Fig. 5: Primary cilia promote EMT and metastasis upon Gln deficiency.

A, B Primary cilia formation was observed in -QQ PANC-1 cells. (A) Primary cilia were detected by immunofluorescence staining with an antibody against ARL13b (green) in Prt or -QQ PANC-1 cells. DNA was stained with DAPI (blue). Scale bar, 20 µm. B Quantitative results of the frequency of ciliated cells in (A). C Gln supplementation inhibited primary ciliogenesis in -QQ cells. Quantitative results of the frequency of ciliated cells supplemented with different dosages of Gln in -QQ PANC-1 cells. Ciliary components were detected by immunofluorescence staining with antibodies against acetylated tubulin (Ac-tub, D–F), CEP164 (D), ARL13b (E), and IFT88 (F). DNA was stained with DAPI. Scale bar, 10 µm. G–I Primary cilia contributed to EMT and cell invasion. (G) IFT88 was depleted efficiently.

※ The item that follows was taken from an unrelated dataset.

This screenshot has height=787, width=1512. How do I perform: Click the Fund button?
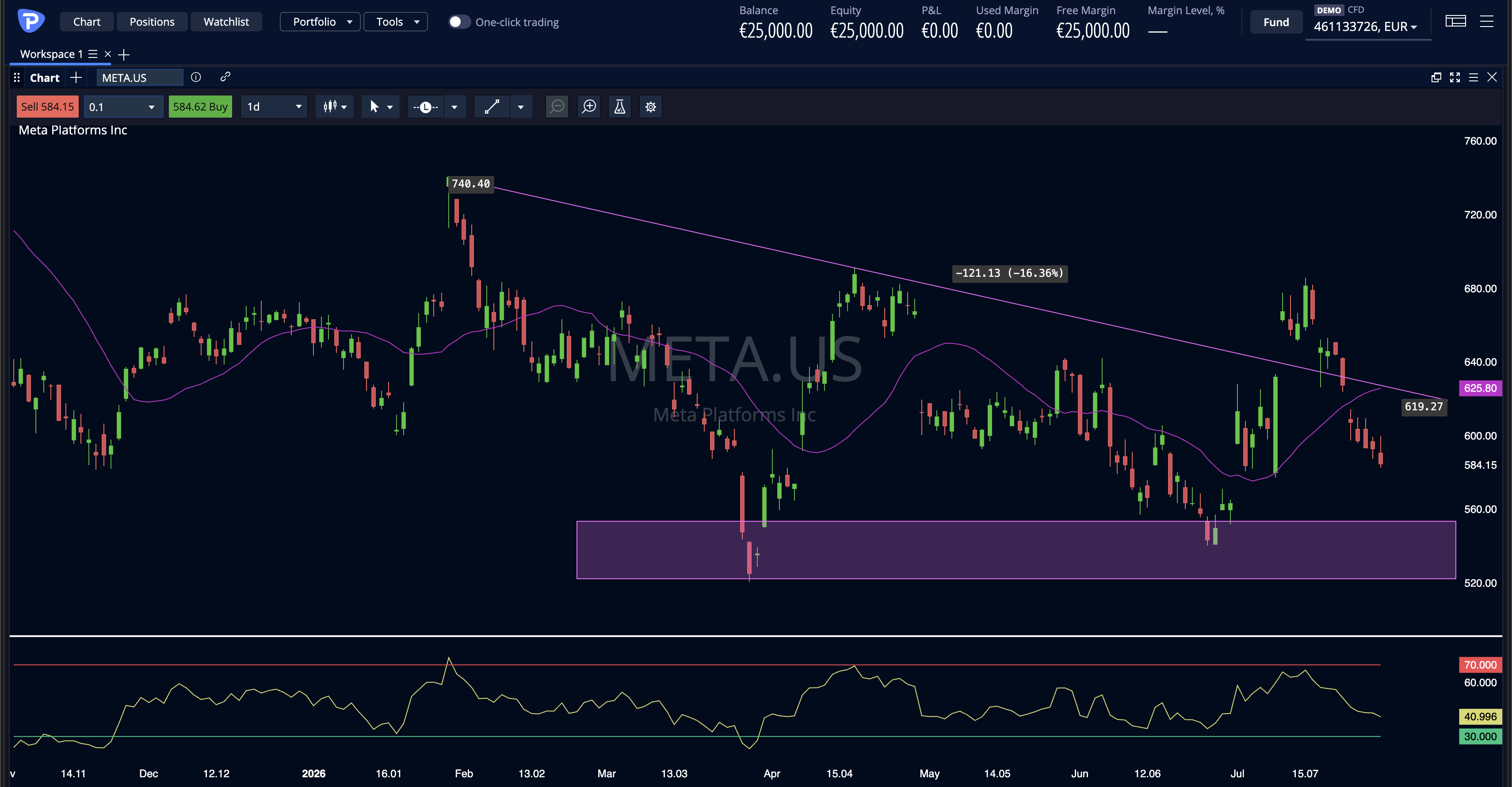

Extracts of parental (Prt) or -QQ PANC-1 cells in the absence or presence of siRNA against IFT88 (siIFT88) were analyzed by western blot assay with antibodies against IFT88, E-cadherin (E-cad), or Ku70. (H) Quantitative results of the frequency of ciliated cells in Prt or -QQ PANC-1 cells in the absence or presence of siRNA against IFT88 (siIFT88). I Quantitative results of the relative invaded cells in Prt or -QQ PANC-1 cells in the presence or absence of siRNA against IFT88 (siIFT88). J The frequency and length of primary cilia were significantly increased in the -QQ PDAC spheroids. Primary cilia were detected by immunofluorescence staining with an antibody against ARL13b (white) in Prt or -QQ PANC-1 spheroids. DNA was stained with DAPI (blue). Scale bar, 10 µm. Data are represented as the mean ± SD of three independent experiments. n.s. no significance, ***P < 0.001.